Repeat the passage of the swirlmeter text below that begins at the words "At large flow rates, the" and stops after "large flow rates.", keeping every word and mark unchanged.

─── Text block

Experiment results of pressure loss for different swirlers

At large flow rates, the pressure loss is not negligible. From the experiment test, as cone angle increases from 11° to 20°, the pressure loss drops by about 10%, and this change enlarges the upper limit and widens the measurement range.

The trends from simulation and experimental results ( Figure 13 ) are roughly the same, the difference between them being about 5%. By increasing α, the fluctuation frequency and energy loss will be smaller. The fluctuation frequency drops along with pressure loss with increasing cone angle. With α = 30°, attenuating the vortex brings about a great improvement in pressure loss. However, with small flow rates, device performance is impaired and the lower limit increases. The 20° swirler yields the best results in this study as the lower limit is guaranteed; compared with the 11° swirler, the pressure loss decreases by over 10% at large flow rates.

VI. Conclusion

The performance of the swirlmeter was numerically evaluated. Employing CFD methods, flow fields of three swirlmeters with different cone angles were analyzed to determine their flow characteristics. These swirlers were studied to analyze the effect of cone angle on pressure loss and fluctuation frequency. Experimental tests were performed with the sonic nozzle standard device to verify the numerical results.

The analysis of the pressure fluctuation showed that the best position for the piezoelectric sensor was at the end of the throat. With stronger signal and less disturbance to the flow field disturbance, the sensor was best mounted at the end of the throat region at about a 6-mm depth inside the flowmeter.

The pressure fluctuation for different flow rates exhibited high regularity. Its frequency depended linearly on flow rate. The swirlmeter possessed high accuracy over a large measurement range.

The cone angle influenced both pressure loss and fluctuation frequency; a stronger fluctuation comes with a better signal but larger pressure loss. To choose an appropriate cone angle requires taking both these quantities into account. In this type of swirlmeter, a swirler with cone angle of 20° balances the performance, yielding reduced pressure loss over a large measurement range.

──────
─── Supplied data

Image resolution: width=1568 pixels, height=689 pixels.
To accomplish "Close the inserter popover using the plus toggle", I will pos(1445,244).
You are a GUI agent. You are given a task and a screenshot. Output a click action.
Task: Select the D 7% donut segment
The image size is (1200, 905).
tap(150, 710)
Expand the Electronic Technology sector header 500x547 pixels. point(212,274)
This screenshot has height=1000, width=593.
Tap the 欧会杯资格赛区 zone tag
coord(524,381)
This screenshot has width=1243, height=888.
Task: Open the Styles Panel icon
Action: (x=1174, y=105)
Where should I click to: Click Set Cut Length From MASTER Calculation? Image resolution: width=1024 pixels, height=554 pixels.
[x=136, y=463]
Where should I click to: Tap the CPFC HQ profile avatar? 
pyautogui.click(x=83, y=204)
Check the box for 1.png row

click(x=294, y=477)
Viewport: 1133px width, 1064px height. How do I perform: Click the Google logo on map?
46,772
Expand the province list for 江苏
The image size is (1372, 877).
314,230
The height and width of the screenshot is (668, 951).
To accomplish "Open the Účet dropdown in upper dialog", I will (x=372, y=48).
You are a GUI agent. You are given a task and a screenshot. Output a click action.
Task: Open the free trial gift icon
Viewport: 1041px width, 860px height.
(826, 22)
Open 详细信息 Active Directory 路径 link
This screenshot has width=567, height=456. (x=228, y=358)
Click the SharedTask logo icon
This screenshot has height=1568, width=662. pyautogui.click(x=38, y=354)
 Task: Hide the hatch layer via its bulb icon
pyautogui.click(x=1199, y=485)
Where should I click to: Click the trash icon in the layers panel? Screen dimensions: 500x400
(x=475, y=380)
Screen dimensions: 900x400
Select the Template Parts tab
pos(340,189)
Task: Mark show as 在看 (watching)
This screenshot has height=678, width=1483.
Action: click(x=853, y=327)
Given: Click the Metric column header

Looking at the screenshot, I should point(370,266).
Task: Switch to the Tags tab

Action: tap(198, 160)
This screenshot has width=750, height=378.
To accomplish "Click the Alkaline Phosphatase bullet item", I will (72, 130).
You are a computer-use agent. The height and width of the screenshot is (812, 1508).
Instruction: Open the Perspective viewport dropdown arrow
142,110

──────

Task solution
At large flow rates, the pressure loss is not negligible. From the experiment test, as cone angle increases from 11° to 20°, the pressure loss drops by about 10%, and this change enlarges the upper limit and widens the measurement range.

The trends from simulation and experimental results ( Figure 13 ) are roughly the same, the difference between them being about 5%. By increasing α, the fluctuation frequency and energy loss will be smaller. The fluctuation frequency drops along with pressure loss with increasing cone angle. With α = 30°, attenuating the vortex brings about a great improvement in pressure loss. However, with small flow rates, device performance is impaired and the lower limit increases. The 20° swirler yields the best results in this study as the lower limit is guaranteed; compared with the 11° swirler, the pressure loss decreases by over 10% at large flow rates.